*** MATERIAL TO PROCESS ***

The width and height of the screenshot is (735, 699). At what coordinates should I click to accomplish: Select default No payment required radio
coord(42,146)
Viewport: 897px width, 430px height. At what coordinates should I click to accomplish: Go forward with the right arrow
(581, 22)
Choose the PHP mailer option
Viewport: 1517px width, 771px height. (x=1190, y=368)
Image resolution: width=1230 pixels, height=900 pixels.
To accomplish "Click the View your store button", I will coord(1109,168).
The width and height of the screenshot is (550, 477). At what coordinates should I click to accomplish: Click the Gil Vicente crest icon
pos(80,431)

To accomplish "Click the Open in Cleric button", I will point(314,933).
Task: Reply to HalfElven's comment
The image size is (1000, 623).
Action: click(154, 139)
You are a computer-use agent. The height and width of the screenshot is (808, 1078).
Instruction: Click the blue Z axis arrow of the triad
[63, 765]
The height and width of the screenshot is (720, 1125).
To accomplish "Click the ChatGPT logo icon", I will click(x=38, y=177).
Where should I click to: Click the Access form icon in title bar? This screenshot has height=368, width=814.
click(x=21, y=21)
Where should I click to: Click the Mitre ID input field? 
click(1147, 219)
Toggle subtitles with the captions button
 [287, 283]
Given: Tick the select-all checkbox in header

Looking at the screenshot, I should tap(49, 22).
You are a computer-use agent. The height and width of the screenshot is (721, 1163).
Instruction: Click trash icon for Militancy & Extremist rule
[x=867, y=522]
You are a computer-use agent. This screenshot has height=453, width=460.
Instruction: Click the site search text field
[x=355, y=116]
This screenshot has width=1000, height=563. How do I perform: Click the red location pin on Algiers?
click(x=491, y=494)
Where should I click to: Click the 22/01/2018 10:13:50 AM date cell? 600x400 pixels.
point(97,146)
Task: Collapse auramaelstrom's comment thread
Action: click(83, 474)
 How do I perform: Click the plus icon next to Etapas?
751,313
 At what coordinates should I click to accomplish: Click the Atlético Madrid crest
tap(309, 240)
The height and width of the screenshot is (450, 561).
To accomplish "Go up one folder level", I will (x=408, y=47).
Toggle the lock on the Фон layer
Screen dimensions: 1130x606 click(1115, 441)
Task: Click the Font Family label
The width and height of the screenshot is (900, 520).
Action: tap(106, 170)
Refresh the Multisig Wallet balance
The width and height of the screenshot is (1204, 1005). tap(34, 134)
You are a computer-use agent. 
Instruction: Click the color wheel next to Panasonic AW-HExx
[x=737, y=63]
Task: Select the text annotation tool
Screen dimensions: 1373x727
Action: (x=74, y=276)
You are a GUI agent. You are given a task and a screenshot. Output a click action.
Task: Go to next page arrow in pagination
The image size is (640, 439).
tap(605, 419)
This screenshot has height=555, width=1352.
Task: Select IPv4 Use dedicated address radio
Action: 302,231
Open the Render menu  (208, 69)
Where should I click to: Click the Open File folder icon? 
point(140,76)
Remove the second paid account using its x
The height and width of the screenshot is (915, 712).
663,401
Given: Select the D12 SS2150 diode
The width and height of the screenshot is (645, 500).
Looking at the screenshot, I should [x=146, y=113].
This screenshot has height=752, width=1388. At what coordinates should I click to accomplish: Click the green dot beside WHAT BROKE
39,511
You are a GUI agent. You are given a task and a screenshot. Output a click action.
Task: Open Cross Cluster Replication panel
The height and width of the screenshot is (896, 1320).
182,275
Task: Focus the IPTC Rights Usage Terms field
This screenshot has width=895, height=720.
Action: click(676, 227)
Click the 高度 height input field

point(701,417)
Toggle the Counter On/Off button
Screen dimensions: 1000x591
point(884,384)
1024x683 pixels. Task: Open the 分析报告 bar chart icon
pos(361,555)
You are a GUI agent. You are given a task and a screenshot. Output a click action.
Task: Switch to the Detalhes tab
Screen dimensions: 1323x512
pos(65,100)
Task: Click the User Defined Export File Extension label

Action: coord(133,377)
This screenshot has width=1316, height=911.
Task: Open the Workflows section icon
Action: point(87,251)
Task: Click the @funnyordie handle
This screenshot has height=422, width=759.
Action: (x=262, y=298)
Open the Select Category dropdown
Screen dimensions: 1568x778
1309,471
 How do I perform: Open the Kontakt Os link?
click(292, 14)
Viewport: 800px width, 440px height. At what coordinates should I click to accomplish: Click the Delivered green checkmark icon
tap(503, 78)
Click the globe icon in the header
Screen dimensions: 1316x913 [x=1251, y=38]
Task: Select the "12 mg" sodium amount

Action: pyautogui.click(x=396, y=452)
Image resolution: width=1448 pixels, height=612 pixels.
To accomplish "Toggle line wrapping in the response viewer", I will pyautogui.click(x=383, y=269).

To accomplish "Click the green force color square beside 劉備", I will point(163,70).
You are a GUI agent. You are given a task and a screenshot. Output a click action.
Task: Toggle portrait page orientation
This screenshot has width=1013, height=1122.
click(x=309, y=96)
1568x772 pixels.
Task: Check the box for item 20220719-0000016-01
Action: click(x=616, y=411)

*** End of MATERIAL TO PROCESS ***

Every word of the data above should be given again, exactly as it stands.

EXERCISE RESPONSE:
The width and height of the screenshot is (735, 699). At what coordinates should I click to accomplish: Select default No payment required radio
coord(42,146)
Viewport: 897px width, 430px height. At what coordinates should I click to accomplish: Go forward with the right arrow
(581, 22)
Choose the PHP mailer option
Viewport: 1517px width, 771px height. (x=1190, y=368)
Image resolution: width=1230 pixels, height=900 pixels.
To accomplish "Click the View your store button", I will coord(1109,168).
The width and height of the screenshot is (550, 477). At what coordinates should I click to accomplish: Click the Gil Vicente crest icon
pos(80,431)

To accomplish "Click the Open in Cleric button", I will point(314,933).
Task: Reply to HalfElven's comment
The image size is (1000, 623).
Action: click(154, 139)
You are a computer-use agent. The height and width of the screenshot is (808, 1078).
Instruction: Click the blue Z axis arrow of the triad
[63, 765]
The height and width of the screenshot is (720, 1125).
To accomplish "Click the ChatGPT logo icon", I will click(x=38, y=177).
Where should I click to: Click the Access form icon in title bar? This screenshot has height=368, width=814.
click(x=21, y=21)
Where should I click to: Click the Mitre ID input field? 
click(1147, 219)
Toggle subtitles with the captions button
 [287, 283]
Given: Tick the select-all checkbox in header

Looking at the screenshot, I should tap(49, 22).
You are a computer-use agent. The height and width of the screenshot is (721, 1163).
Instruction: Click trash icon for Militancy & Extremist rule
[x=867, y=522]
You are a computer-use agent. This screenshot has height=453, width=460.
Instruction: Click the site search text field
[x=355, y=116]
This screenshot has width=1000, height=563. How do I perform: Click the red location pin on Algiers?
click(x=491, y=494)
Where should I click to: Click the 22/01/2018 10:13:50 AM date cell? 600x400 pixels.
point(97,146)
Task: Collapse auramaelstrom's comment thread
Action: click(83, 474)
 How do I perform: Click the plus icon next to Etapas?
751,313
 At what coordinates should I click to accomplish: Click the Atlético Madrid crest
tap(309, 240)
The height and width of the screenshot is (450, 561).
To accomplish "Go up one folder level", I will (x=408, y=47).
Toggle the lock on the Фон layer
Screen dimensions: 1130x606 click(1115, 441)
Task: Click the Font Family label
The width and height of the screenshot is (900, 520).
Action: tap(106, 170)
Refresh the Multisig Wallet balance
The width and height of the screenshot is (1204, 1005). tap(34, 134)
You are a computer-use agent. 
Instruction: Click the color wheel next to Panasonic AW-HExx
[x=737, y=63]
Task: Select the text annotation tool
Screen dimensions: 1373x727
Action: (x=74, y=276)
You are a GUI agent. You are given a task and a screenshot. Output a click action.
Task: Go to next page arrow in pagination
The image size is (640, 439).
tap(605, 419)
This screenshot has height=555, width=1352.
Task: Select IPv4 Use dedicated address radio
Action: 302,231
Open the Render menu  (208, 69)
Where should I click to: Click the Open File folder icon? 
point(140,76)
Remove the second paid account using its x
The height and width of the screenshot is (915, 712).
663,401
Given: Select the D12 SS2150 diode
The width and height of the screenshot is (645, 500).
Looking at the screenshot, I should [x=146, y=113].
This screenshot has height=752, width=1388. At what coordinates should I click to accomplish: Click the green dot beside WHAT BROKE
39,511
You are a GUI agent. You are given a task and a screenshot. Output a click action.
Task: Open Cross Cluster Replication panel
The height and width of the screenshot is (896, 1320).
182,275
Task: Focus the IPTC Rights Usage Terms field
This screenshot has width=895, height=720.
Action: click(676, 227)
Click the 高度 height input field

point(701,417)
Toggle the Counter On/Off button
Screen dimensions: 1000x591
point(884,384)
1024x683 pixels. Task: Open the 分析报告 bar chart icon
pos(361,555)
You are a GUI agent. You are given a task and a screenshot. Output a click action.
Task: Switch to the Detalhes tab
Screen dimensions: 1323x512
pos(65,100)
Task: Click the User Defined Export File Extension label

Action: coord(133,377)
This screenshot has width=1316, height=911.
Task: Open the Workflows section icon
Action: point(87,251)
Task: Click the @funnyordie handle
This screenshot has height=422, width=759.
Action: (x=262, y=298)
Open the Select Category dropdown
Screen dimensions: 1568x778
1309,471
 How do I perform: Open the Kontakt Os link?
click(292, 14)
Viewport: 800px width, 440px height. At what coordinates should I click to accomplish: Click the Delivered green checkmark icon
tap(503, 78)
Click the globe icon in the header
Screen dimensions: 1316x913 [x=1251, y=38]
Task: Select the "12 mg" sodium amount

Action: pyautogui.click(x=396, y=452)
Image resolution: width=1448 pixels, height=612 pixels.
To accomplish "Toggle line wrapping in the response viewer", I will pyautogui.click(x=383, y=269).

To accomplish "Click the green force color square beside 劉備", I will point(163,70).
You are a GUI agent. You are given a task and a screenshot. Output a click action.
Task: Toggle portrait page orientation
This screenshot has width=1013, height=1122.
click(x=309, y=96)
1568x772 pixels.
Task: Check the box for item 20220719-0000016-01
Action: click(x=616, y=411)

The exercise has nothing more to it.